# Word to Real



## Gosi01 (22 Mai 2011)

Hallo Leute,
bin absoluter neuling in sachen SPS.
Folgende Frage:
Wie kann ich ein Word in ein Real wandeln?
Programmiere in FUP.


----------



## bike (22 Mai 2011)

Gosi01 schrieb:


> Hallo Leute,
> bin absoluter neuling in sachen SPS.
> Folgende Frage:
> Wie kann ich ein Word in ein Real wandeln?
> Programmiere in FUP.



Was ist in dem Word gespeichert?
Du kannst eigentlich nur eine Zahl in eine Realzahl wandeln.
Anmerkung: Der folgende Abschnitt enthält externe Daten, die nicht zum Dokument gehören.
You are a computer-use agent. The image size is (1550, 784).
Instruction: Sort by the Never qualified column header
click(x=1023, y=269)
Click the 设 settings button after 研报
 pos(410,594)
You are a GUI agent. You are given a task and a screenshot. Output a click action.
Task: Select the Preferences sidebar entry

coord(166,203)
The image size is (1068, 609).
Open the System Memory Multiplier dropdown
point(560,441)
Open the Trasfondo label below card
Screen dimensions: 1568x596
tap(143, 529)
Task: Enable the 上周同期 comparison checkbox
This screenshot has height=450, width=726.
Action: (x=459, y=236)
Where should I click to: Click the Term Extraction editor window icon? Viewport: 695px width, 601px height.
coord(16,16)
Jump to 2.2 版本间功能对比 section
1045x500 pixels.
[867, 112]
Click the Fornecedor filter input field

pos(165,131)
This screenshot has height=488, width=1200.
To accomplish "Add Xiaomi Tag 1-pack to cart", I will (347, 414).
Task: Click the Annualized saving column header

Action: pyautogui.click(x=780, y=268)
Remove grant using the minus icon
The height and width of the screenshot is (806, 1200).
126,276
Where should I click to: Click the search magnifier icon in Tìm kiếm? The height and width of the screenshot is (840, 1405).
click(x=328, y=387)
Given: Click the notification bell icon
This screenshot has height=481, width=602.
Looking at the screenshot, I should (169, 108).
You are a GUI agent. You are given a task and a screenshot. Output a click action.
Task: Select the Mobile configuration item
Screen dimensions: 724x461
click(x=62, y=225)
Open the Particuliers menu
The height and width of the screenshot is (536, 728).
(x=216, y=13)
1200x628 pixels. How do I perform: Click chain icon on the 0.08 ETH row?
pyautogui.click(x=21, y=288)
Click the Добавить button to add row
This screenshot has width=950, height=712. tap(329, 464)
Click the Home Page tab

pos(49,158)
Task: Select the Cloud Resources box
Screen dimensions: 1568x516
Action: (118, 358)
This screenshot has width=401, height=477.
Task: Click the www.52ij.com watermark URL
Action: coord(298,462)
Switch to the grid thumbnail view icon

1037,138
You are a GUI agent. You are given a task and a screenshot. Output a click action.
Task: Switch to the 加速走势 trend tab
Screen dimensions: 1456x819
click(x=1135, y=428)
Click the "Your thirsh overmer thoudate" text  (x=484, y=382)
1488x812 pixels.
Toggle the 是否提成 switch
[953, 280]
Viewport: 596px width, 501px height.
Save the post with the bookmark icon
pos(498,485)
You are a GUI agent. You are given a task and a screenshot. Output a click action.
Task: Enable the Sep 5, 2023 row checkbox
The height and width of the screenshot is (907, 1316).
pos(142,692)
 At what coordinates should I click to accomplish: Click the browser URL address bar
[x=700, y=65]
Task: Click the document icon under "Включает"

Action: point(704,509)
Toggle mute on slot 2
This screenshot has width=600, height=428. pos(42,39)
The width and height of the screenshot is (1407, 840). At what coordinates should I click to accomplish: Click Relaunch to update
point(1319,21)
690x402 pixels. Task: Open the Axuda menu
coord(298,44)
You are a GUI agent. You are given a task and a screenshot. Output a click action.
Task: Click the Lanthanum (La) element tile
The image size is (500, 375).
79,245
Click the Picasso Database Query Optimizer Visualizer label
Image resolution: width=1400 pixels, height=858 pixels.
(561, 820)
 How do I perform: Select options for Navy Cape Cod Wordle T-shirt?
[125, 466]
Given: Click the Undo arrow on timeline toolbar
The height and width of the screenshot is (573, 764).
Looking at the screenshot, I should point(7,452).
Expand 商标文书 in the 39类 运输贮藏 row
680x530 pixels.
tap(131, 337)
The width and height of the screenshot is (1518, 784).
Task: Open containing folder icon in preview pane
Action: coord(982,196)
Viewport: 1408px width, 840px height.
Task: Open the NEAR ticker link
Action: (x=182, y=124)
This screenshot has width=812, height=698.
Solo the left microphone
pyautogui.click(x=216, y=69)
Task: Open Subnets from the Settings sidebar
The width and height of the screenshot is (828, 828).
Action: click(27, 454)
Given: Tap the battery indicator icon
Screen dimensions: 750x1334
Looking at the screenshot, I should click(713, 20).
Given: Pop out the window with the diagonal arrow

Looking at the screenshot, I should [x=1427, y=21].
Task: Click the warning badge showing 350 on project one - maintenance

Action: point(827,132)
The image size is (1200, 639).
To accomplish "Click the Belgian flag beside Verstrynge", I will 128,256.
Schau dir die Umwandler im Editor einmal an.


bike


----------



## Gosi01 (22 Mai 2011)

ich habe ein 0-10V signal von einem Entfehrnungssensor
zu Ermittlung des Wasserstandes in einem Behälter und brauche 
am Eingang meines Bausteines ein realwert der sensor liefert nur ein word.


----------



## Gosi01 (22 Mai 2011)

Achso, die min. Anzahl an Incrementen beträgt 1190.0 und max. 25000.0


----------



## Hobby_Programmierer (22 Mai 2011)

Hallo,
was für ein Programm nutzt du?
Bei Wago (CoDeSys) gibt es ein Baustein der heißt "WORD_TO_REAL"
der Wandelt deine Werte Automatisch um.

LG


----------



## Gosi01 (22 Mai 2011)

beckhoff Twincut


----------



## Hobby_Programmierer (22 Mai 2011)

Hallo,

mit Twincut kenne ich mich nicht aus.
Wenn du einen Analogen Eingang hast und der Wert geht von 0 bis 32767 dann entspricht 32767 ja 100% (oder bei einer 0 - 10 Volt Karte) ja 10 Volt.
32767 = 100% = 10 Volt
30214 = ~80% =~8 Volt
Das ist ein liniares Ergebniss, wenn es keine Funktion dafür schon z.B. in der Oscat.lib gibt kannst du evtl. eine Liniare Funktion nutzen um den Wert zu berechnen.
1190 =~36% =~3,6 Volt
25000=~76,3% =~7,6 Volt

Vielleicht hilft dir das ja weiter.

LG


----------



## MasterOhh (22 Mai 2011)

In TwinCAT (FUP) einfach einen Baustein ins Netzwerk ziehen und da WORD_TO_REAL reinschreiben. Als Eingangsvariable dein WORD verknüpfen und als Ausgang die REAL Variable die den gewandelten Wert aufnehmen soll.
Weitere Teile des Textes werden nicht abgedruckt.